Microsoft has, so far, been cagey about when they will push a fix for it. In the meantime, those who don’t want to wait have one other option: implement a temporary micropatch (a tiny security patch that’s implemented in memory, while the software is running).
Get a micropatch
Acros Security, the company behind 0patch, has released a micropatch for the flaw that can be applied to fully updated 64bit Windows 10 version 1803 and 64bit Windows Server 2016.
“As far as we know at this point, the vulnerability was confirmed to also be present and exploitable on 32bit Windows 10 and 32bit Windows 7, so it’s safe to assume that at least all Windows versions from Windows 7 and Windows Server 2008 are likely affected. We can quickly port the micropatch to other affected versions but we’ll only do that on request,” noted Mitja Kolsek, the company’s CEO.
The micropatch will be effective even if the exploit is modified, he explained, as it changes the code to close the hole.
Still, he noted, this should be considered only a temporary fix. Microsoft’s update will not only fix this issue in a more informed way, but will also bring fixes for other vulnerabilities.
“When Microsoft makes their official fix available, you simply apply it as you would if you had never heard of 0patch. Applying it will automatically obsolete this micropatch on your computer as the update will replace a vulnerable executable with a fixed one, thereby changing its cryptographic hash. Since our micropatches are associated with specific hashes, this will make the micropatch inapplicable without intervention on either your end or ours,” he explained.

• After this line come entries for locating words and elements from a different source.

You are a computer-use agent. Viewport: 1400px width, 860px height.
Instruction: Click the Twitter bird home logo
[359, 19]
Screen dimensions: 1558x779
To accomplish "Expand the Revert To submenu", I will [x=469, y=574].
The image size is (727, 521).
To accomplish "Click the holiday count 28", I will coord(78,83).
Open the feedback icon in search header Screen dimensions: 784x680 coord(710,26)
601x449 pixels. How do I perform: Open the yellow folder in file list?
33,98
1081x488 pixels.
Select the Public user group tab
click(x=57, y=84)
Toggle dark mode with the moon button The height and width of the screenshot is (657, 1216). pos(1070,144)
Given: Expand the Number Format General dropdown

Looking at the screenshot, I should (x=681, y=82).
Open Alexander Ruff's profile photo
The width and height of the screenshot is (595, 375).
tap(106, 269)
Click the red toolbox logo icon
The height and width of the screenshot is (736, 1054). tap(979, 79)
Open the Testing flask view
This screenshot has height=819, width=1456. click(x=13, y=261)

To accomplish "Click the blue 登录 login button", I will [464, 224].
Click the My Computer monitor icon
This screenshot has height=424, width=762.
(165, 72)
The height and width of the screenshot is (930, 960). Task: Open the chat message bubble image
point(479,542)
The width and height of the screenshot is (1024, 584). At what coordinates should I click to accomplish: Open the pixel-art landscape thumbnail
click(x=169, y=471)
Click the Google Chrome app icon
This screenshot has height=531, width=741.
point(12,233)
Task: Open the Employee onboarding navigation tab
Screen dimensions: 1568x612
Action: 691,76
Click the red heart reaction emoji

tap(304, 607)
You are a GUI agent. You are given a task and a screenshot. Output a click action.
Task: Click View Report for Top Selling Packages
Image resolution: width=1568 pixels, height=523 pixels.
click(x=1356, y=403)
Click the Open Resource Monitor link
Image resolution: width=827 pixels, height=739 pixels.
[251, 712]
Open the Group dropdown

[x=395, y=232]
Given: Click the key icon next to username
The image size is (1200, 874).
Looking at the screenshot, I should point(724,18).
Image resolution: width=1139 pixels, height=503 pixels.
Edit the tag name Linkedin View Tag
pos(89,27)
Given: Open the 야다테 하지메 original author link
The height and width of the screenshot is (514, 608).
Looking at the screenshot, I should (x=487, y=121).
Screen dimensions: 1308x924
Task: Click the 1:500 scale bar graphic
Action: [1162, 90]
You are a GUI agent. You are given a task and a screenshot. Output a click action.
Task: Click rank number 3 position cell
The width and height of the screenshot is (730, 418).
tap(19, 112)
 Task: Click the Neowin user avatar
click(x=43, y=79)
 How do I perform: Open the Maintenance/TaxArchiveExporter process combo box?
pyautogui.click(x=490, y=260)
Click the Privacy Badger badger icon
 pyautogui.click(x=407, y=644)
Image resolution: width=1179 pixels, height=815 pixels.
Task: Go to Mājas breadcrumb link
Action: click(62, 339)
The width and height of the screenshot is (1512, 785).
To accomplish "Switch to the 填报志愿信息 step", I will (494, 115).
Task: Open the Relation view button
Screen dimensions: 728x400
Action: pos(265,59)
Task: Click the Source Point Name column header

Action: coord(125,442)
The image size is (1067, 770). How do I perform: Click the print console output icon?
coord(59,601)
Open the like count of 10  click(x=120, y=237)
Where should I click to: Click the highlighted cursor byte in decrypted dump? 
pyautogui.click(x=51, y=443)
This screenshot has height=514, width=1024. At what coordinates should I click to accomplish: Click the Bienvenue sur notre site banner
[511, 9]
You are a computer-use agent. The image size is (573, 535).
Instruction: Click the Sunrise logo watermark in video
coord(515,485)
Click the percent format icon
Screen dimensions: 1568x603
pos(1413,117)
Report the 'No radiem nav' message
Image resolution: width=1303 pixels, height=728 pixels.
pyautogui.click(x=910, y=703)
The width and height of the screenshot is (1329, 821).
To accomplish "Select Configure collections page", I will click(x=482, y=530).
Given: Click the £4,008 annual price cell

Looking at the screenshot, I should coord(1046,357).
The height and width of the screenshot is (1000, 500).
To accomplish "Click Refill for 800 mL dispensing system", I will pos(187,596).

To implement the micropatch, users must download and launch the 0patch Agent installer, create a free 0patch account and register the agent to that account. “You will immediately receive all micropatches including this one, and it will automatically get applied to Task Scheduler,” he added.
What’s the deal with micropatching?
Creating patches is a long and complex process.
They have to be comprehensive and they have to be ported to all supported software versions. They also have to be extensively tested before being deployed. Finally, they can still result in problems after deployment and the changes may be difficult to revoke.
Creating micropatches is a much quicker and focused process and disruptions to regular operations is minimized.
With 0patch, Acros Security aims to fix 0days, unpatched vulnerabilities, end-of-life and unsupported products, provide patches for legacy operating systems, as well as vulnerable third party components and customized software.